Information given >>

------

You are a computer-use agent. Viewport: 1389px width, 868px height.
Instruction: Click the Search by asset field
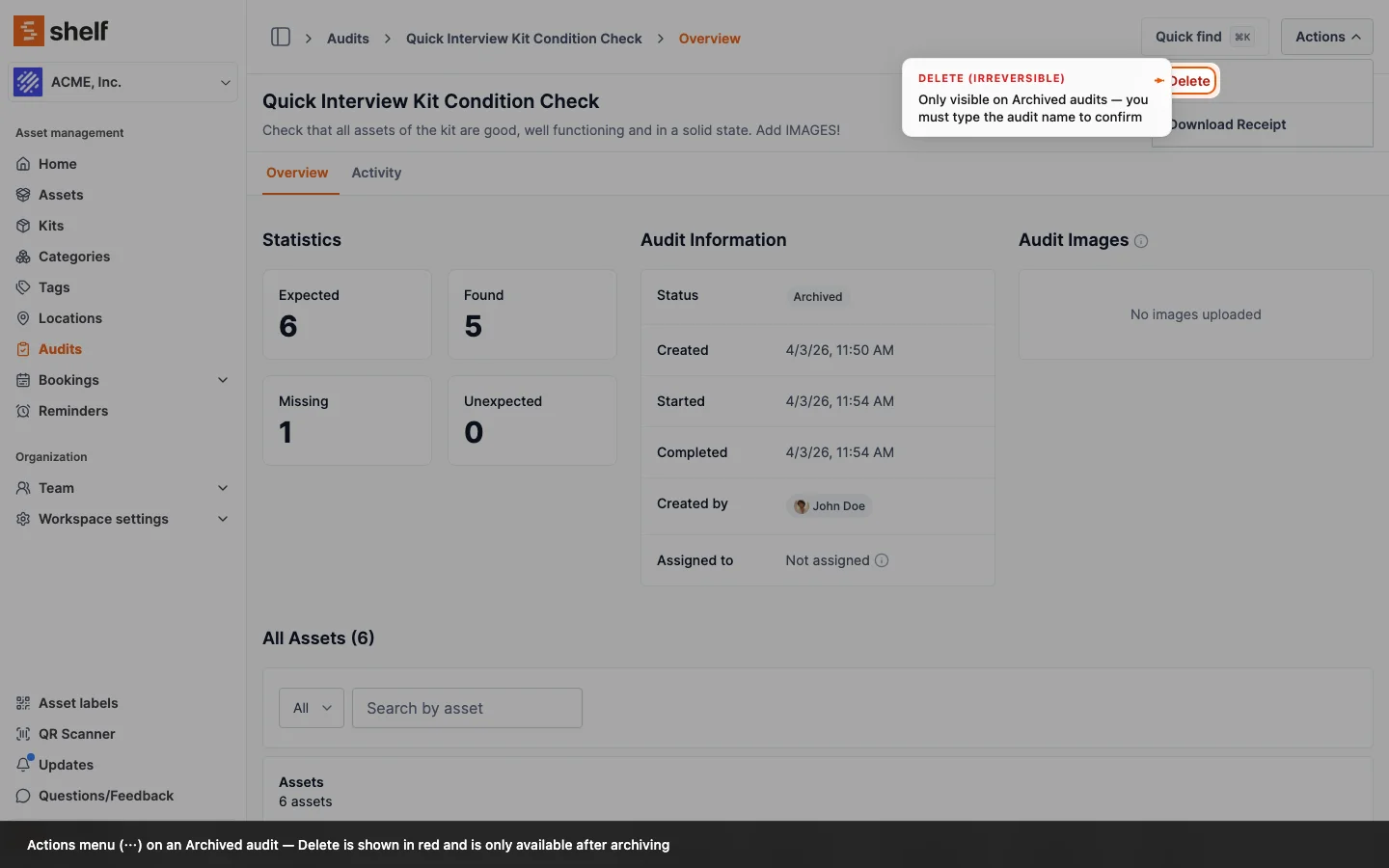point(467,708)
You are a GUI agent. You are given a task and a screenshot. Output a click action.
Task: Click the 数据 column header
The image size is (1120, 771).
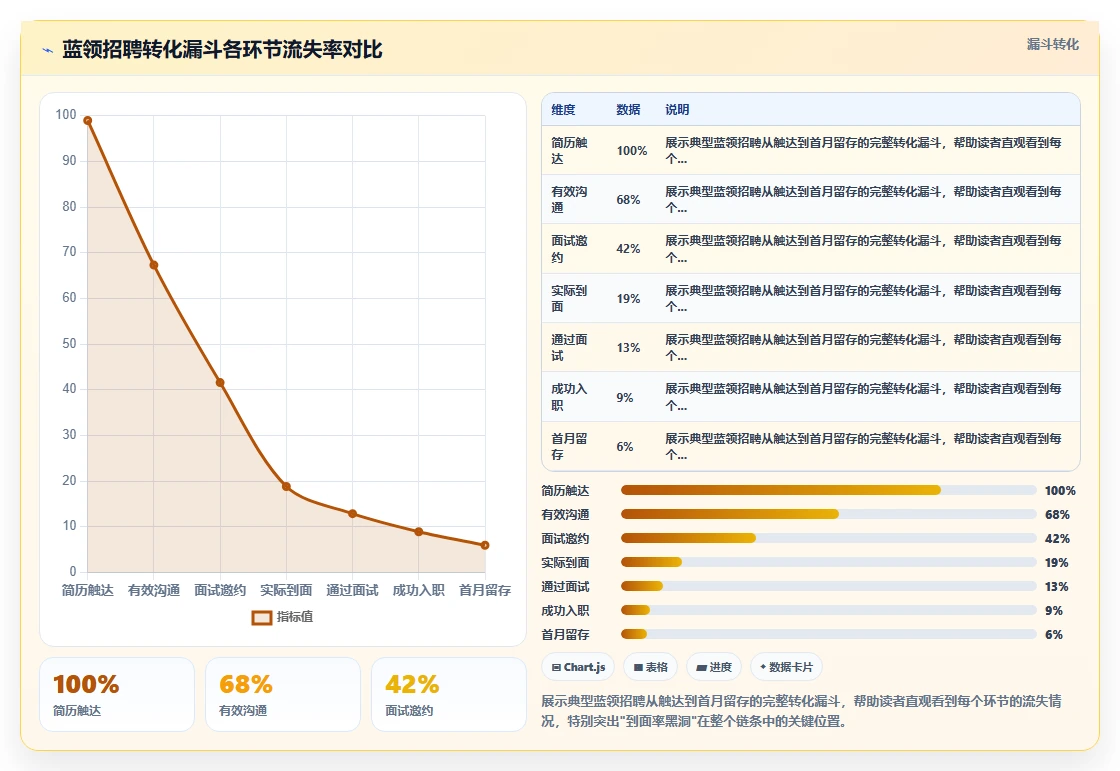click(x=628, y=109)
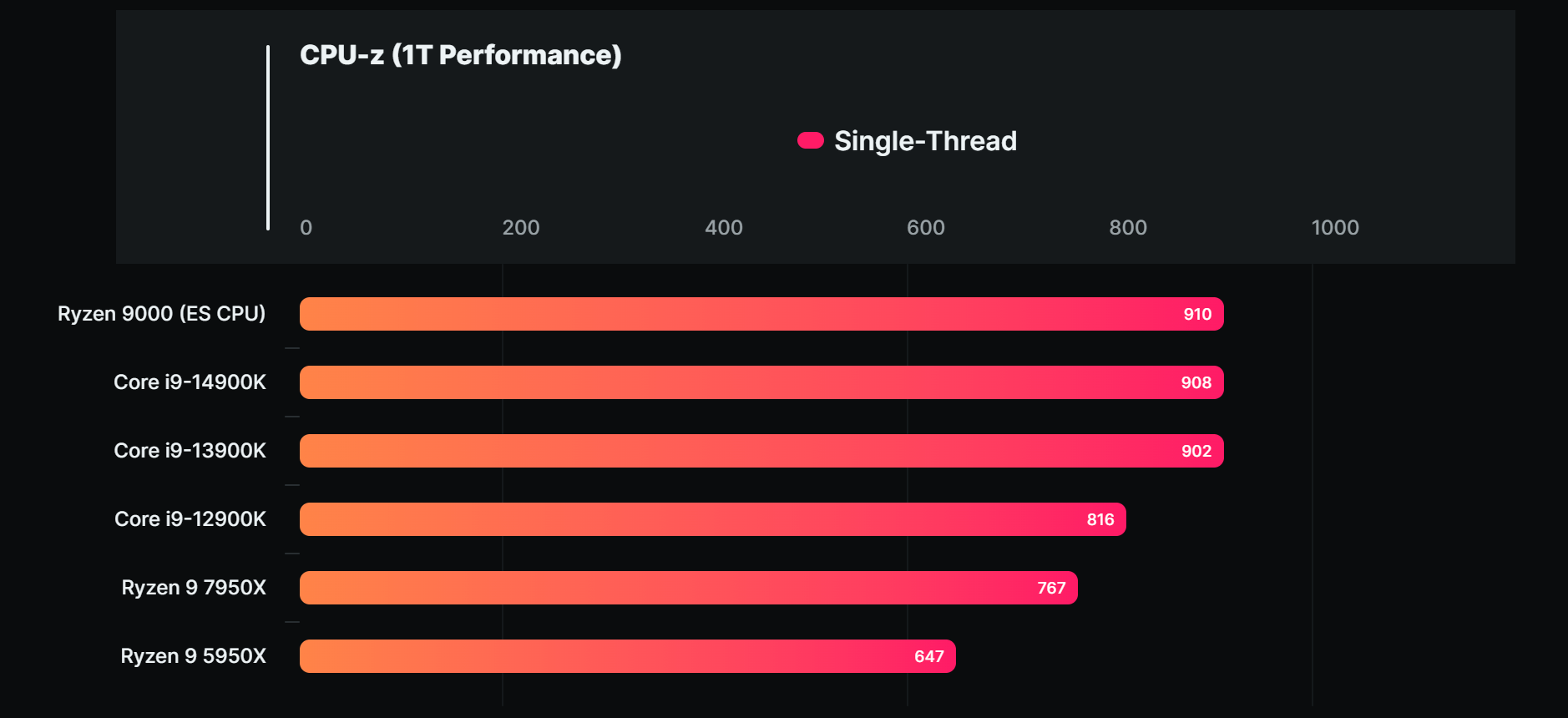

------

The job is to copy each line from the material above that holds the word "agent".

Result of this exercise >>
You are a computer-use agent. Viewport: 1389px width, 868px height.
You are a GUI agent. You are given a task and a screenshot. Output a click action.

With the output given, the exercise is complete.